Islam and the Foundations of Political Power

News 2012

​Ali Abdel Razek’s Islam and the Foundations of Political Power -
A Progressive Voice

December 12, 2012

“It is important for Muslims not to put things that they have created in their own history, or their interpretations or acts, within the sacred law that was left by the Prophet.” With these words Professor Filali-Ansary went to the very heart of Ali Abdel Razek’s Islam and the Foundations of Political Power. The English translation of the ground-breaking work, edited by Professor Filali-Ansary, was launched at the Aga Khan University Institute for the Study of Muslim Civilisations on 12th December.

At the launch which was attended by Ambassador Saidullah Khan Dehlavi, Chairman, AKU Board of Trustees, Mr Firoz Rasul, AKU President and Mr Yusuf Keshavjee, AKU Trustee, Professor Filali-Ansary and Professor Azim Nanji of Stanford University shared their insight into Abdel Razek’s landmark essay which was first published in Egypt in 1927 under the title Islam wa usul al hukm.
Professor Azim Nanji discussed Abdel Razek’s work within the larger context of the world stage at the time of its publication. There was a new world order being carved he said, and although this would directly affect Muslim societies, Muslim leaders had been invited to these negotiations not as participants but as spectators.

He went on to share with the audience the responses and perceptions of his students at Stanford University where he taught the work of Abdel Razek in his seminars. His students, many of whom were confronting the same questions today as Abdel Razek had asked almost a century ago, found the ideas presented in Islam and the Foundations of Political Power to be remarkably progressive.

Filali-Ansary pointed out that for Muslims, with the death of the Prophet, revelation is “closed forever”. Prophet Muhammad is seen as the last prophet with whom the cycle of prophesy ends. So sayings attributed to the Prophet are seen as sacred and unassailable. It is thus a matter of profound importance, he emphasized, that words should not be ascribed to the sacred texts that are not from the Prophet, but rather from persons expressing their own sentiments or wishing to forward their own agendas.
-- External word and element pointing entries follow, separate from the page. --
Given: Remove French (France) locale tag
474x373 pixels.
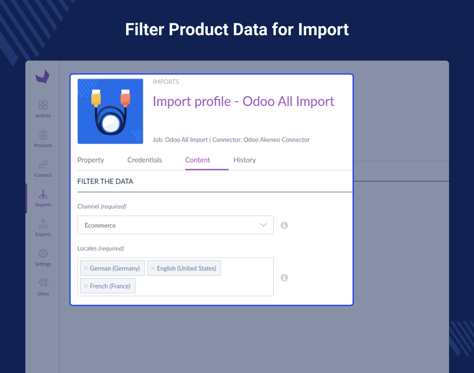Looking at the screenshot, I should coord(85,286).
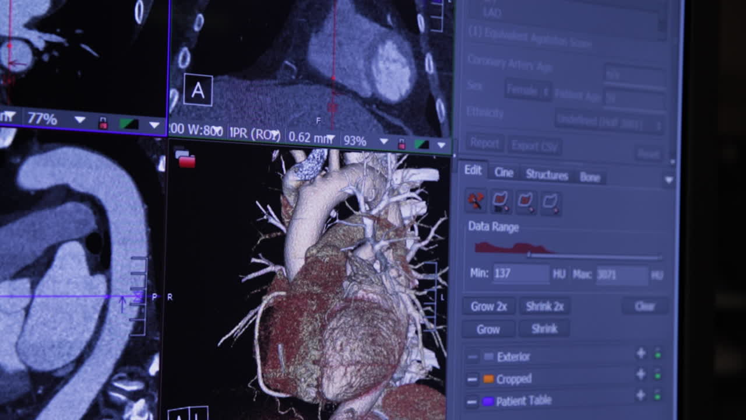Collapse the Edit panel using its chevron
746x420 pixels.
coord(668,179)
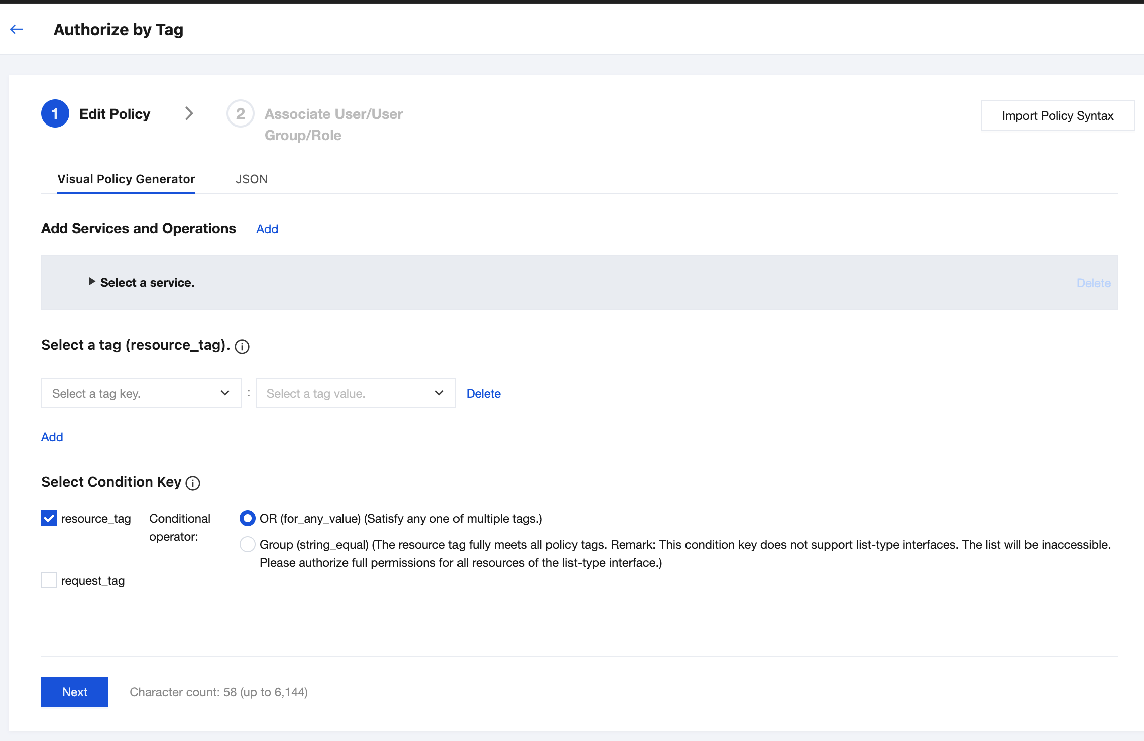
Task: Click Add next to Services and Operations
Action: (267, 229)
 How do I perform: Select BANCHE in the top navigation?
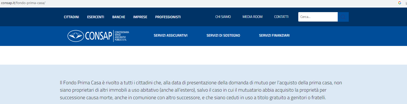[x=119, y=17]
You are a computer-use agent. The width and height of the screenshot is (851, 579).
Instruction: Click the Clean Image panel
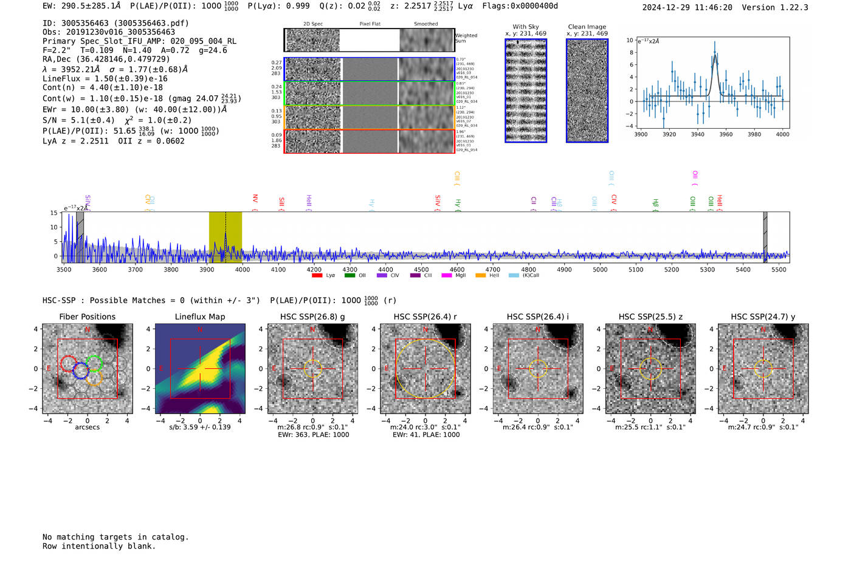587,91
When it comes to matters of statehood and governance – the danger of mixing the sacred with the profane becomes all too evident. As Filali-Ansary said, “If it is said that the Prophet has created a state in his lifetime, and that the creation of the state was part of his mission, it means that Islam enjoins Muslims to go into politics and create a state of their own.”

This, he said, is precisely what many Muslims are doing – attempting to create an Islamic state. But as Ali Abdel Razek demonstrates so decisively in his famous essay – nothing in what the Prophet has left says that Muslims are enjoined to create a state or to engage in politics as Muslims.

Ali Abdel Razek explains that while the community of believers which the Prophet created may appear to have some of the features of a polity – it was not in fact a polity – nor ever intended as such.

Dr Farouk Topan, AKU-ISMC Director, then chaired a lively Q & A, followed by a reception and refreshments. Professor Filali Ansary was available to sign books and chat with students, scholars and guests.